Gostosa Home Page
- Website type: Online porn magazine
- Available in: Brazilian Portuguese
- Country of origin: Brazil
- Founder: Rodrigo Coutinho Marques
- Website: http://www.gostosa-rcm.com.br
- Launched: February 1996
- Current status: Defunct since April 2000

= Gostosa Home Page =

Gostosa Home Page, also known as Gostosa-rcm, was a Brazilian online porn magazine created by Rodrigo Coutinho Marques in 1996. The website was deactivated in April 2000 after the publication of a porn montage of Sandy, the 17 year-old member of the duo Sandy & Junior.

== History ==
Gostosa Home Page was created in February 1996 by Rodrigo Coutinho Marques, a member of the Pires Ferreira family. The original website fell, but it was recreated in a new domain on 23 December 1997.

Gostosa Home Page was already reported several times to the Sector of Investigation for High Technology Crimes (SICAT) of the Civil Police of São Paulo due to copyright infringement, but in April 2000 the website entered on evidence after publishing a fake nude from Sandy, that was only 17 at a time.

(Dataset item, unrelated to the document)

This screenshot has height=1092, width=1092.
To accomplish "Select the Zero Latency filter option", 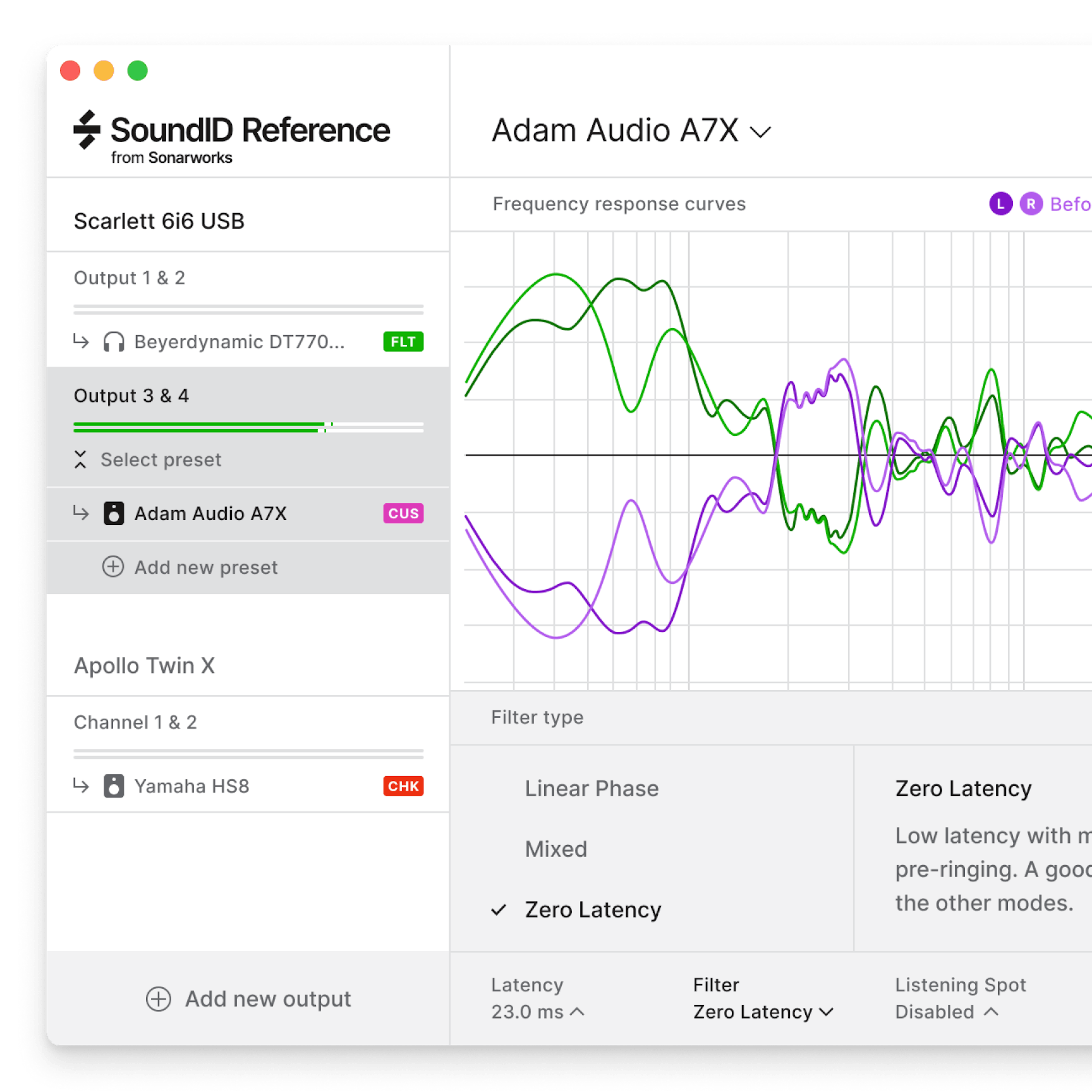I will click(x=592, y=910).
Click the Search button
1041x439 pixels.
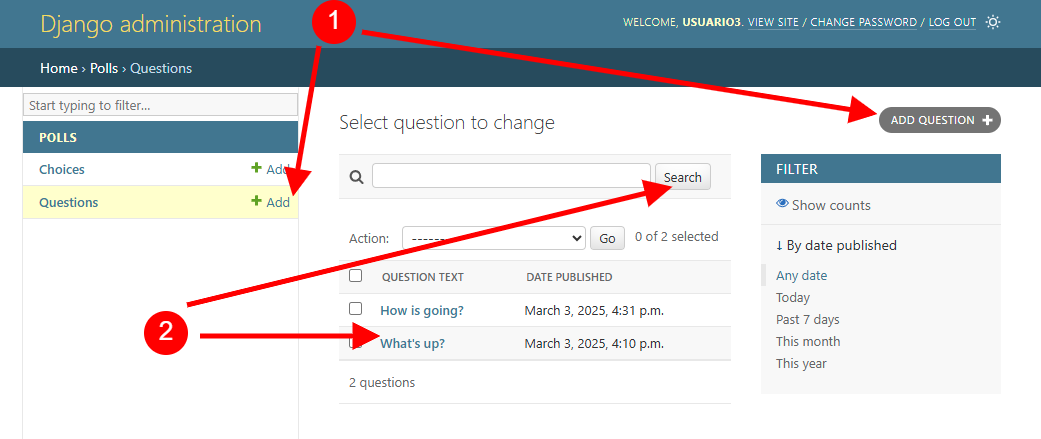coord(682,177)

VIP had just elected her as one of the sexiest women of Brazil, but she hefused to pose for the magazine.

The case was investigated by Mauro Marcelo, chief of SICAT. On 28 April, Coutinho was identified and an investigation was opened for defamation and infringement of the Statute of the Child and Adolescent. Editora Abril also announced they would sue Coutinho for copyright infringement. His father affirmed that Gostosa Home Page was hacked, and Coutinho was not responsible for the image. The website was deactivated, but a clone was created by Coutinho fans on an American domain. The new website was quickly taken down.

==Content==

Gostosa Home Page was an online porn magazine updated monthly on the 15th. It featured nude pictures of famous national and international personalities, including Carolina Dieckmann, Carla Perez, Xuxa Meneghel, Cameron Diaz, Alicia Silverstone, Sharon Stone and others. The pictures were taken from movies, including The Crash, Basic Instinct and Love Strange Love, Globo and Rede Manchete soap operas and miniseries, including Xica da Silva, Labirinto and A Vida Como Ela É, and porn magazines, including Playboy, Sexy, Trip and Ele & Ela. It also featured porn parodies of cartoons, such as Scooby-Doo, The Flintstones, The Little Mermaid and Pocahontas.
All the material was posted with disregard of copyright. There were also interviews taken from Bate-Papo do UOL and porn montages of Sandy, Thereza Collor and Angélica. The website also featured porn movies (ClassiSex), a column about love, jokes and a webchat.

==Popularity==

According to Coutinho, Gostosa Home Page received an average of 10 thousand views per month. In May 2000, the website scored in 3rd on the list of most accessed porn sites from Top 30 Brasil.